Gold Diggers by Sanjena Sathian
(Penguin Press, April 6)
On one level, Gold Diggers is a satire about suburban life and whatever the words “American Dream” mean anymore. Neil is the younger son of the Narayan family, who expect great things of him. His elder sister is already on track to go to Duke and has a glowing future in front of her—but Neil would rather just hang out in suburban Atlanta and daydream about his neighbor Anita Dayal. But his happily slack lifestyle gets upended when he’s pulled into Anita’s alchemical experiments. Anita and her mother, Anjali, have been using magic to extract an elixer from gold that will practically guarantee success. At least, until the project goes tragically wrong, and the only way for Neil to redeem himself is to be part of an even more elaborate plan…which is when Gold Diggers turns into a Silicon Valley heist story, but with magic.
Hummingbird Salamander by Jeff VanderMeer
(MCD × FSG, April 6)
The author of The Southern Reach Trilogy and Borne returns with a new speculative eco-thriller! When a security consultant who goes by Jane Smith receives a mysterious key to a storage space, she’s not sure what she’s expecting, but a taxidermied hummingbird definitely wasn’t on the list. When she follows a trail that leads to another taxidermied creature, this time a salamander, she discovers that the person who sent the key is A) dead and B) the daughter of a notorious Argentine industrialist, who was rumored to be an ecoterrorist.
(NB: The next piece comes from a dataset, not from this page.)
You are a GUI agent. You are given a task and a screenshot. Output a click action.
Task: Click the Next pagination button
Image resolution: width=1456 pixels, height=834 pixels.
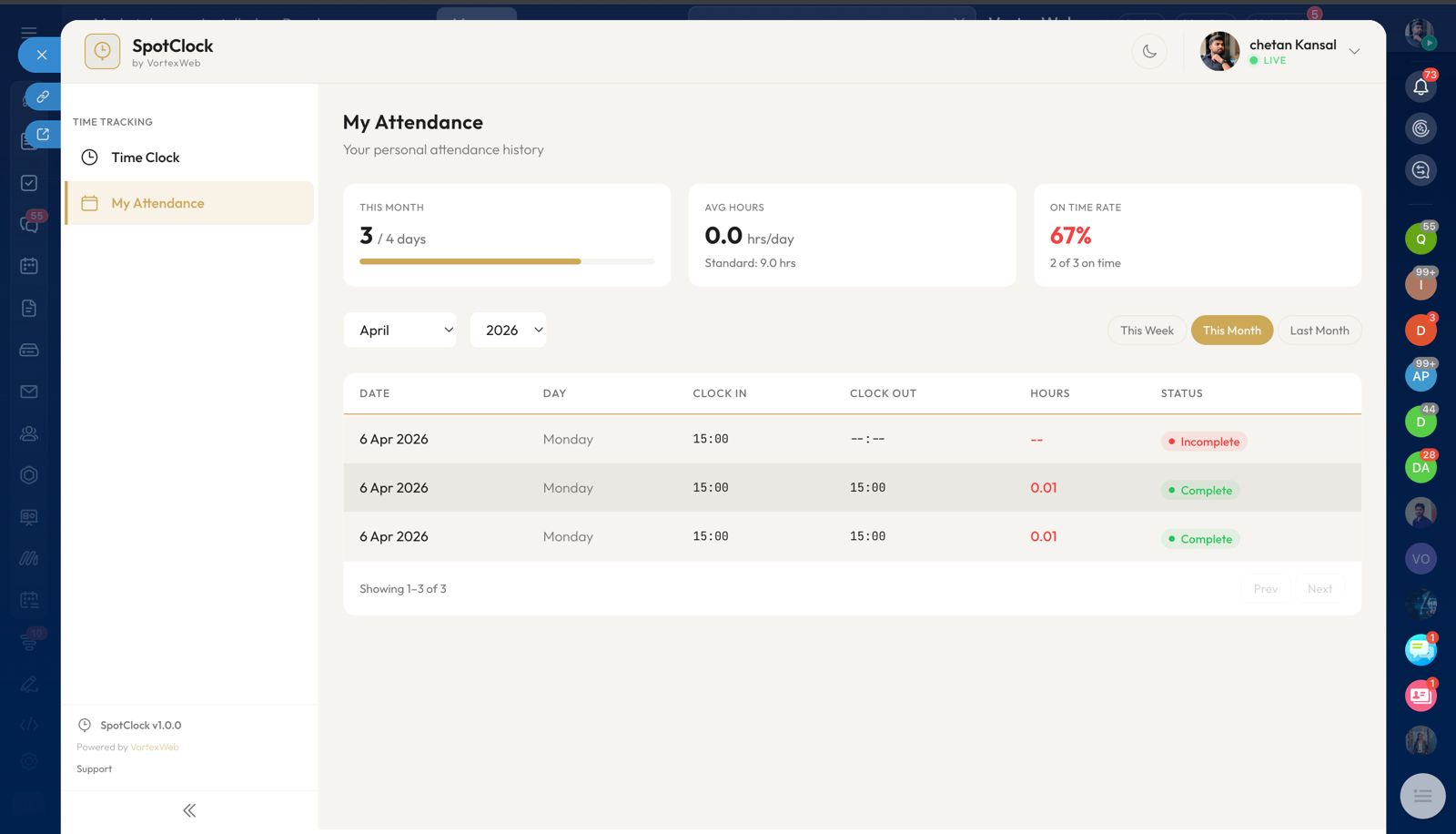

But by the time she pieces the clues together, it’s too late—by taking the hummingbird Jane unknowingly kicked off a sequence of events that have put her family in mortal danger. Unless Jane can unravel the conspiracies around the woman’s life and death in time, it’s possible—very possible—that the hummingbird has doomed the world.
Fugitive Telemetry by Martha Wells
(Tordotcom Publishing, April 27)
No, I didn’t kill the dead human. If I had, I wouldn’t dump the body in the station mall.
How many days have I longed for some sort of klaxon I could hit to announce a new Murderbot! I suppose increasingly breathless sentences will just have to do. Martha Wells has written dozens of books, hopping from hard sci-fi to queer fantasy to non-fiction with astonishing ease. With All Systems Red, the first book in The Murderbot Diaries, she introduced us to a SecUnit (a security unit that’s a hybrid of human parts and advanced tech) who calls itself Murderbot. Theoretically SecUnits are under the control of the companies that rent them out, but Murderbot’s life has gotten a lot more interesting since it hacked its chip and went rogue. Now, after many high-risk gigs and adventures, it can finally live its dream of hanging out and marathoning space opera serials like Worldhoppers and Sanctuary Moon. Or it would if discarded bodies would stop turning up in malls and inciting interstellar murder mysteries.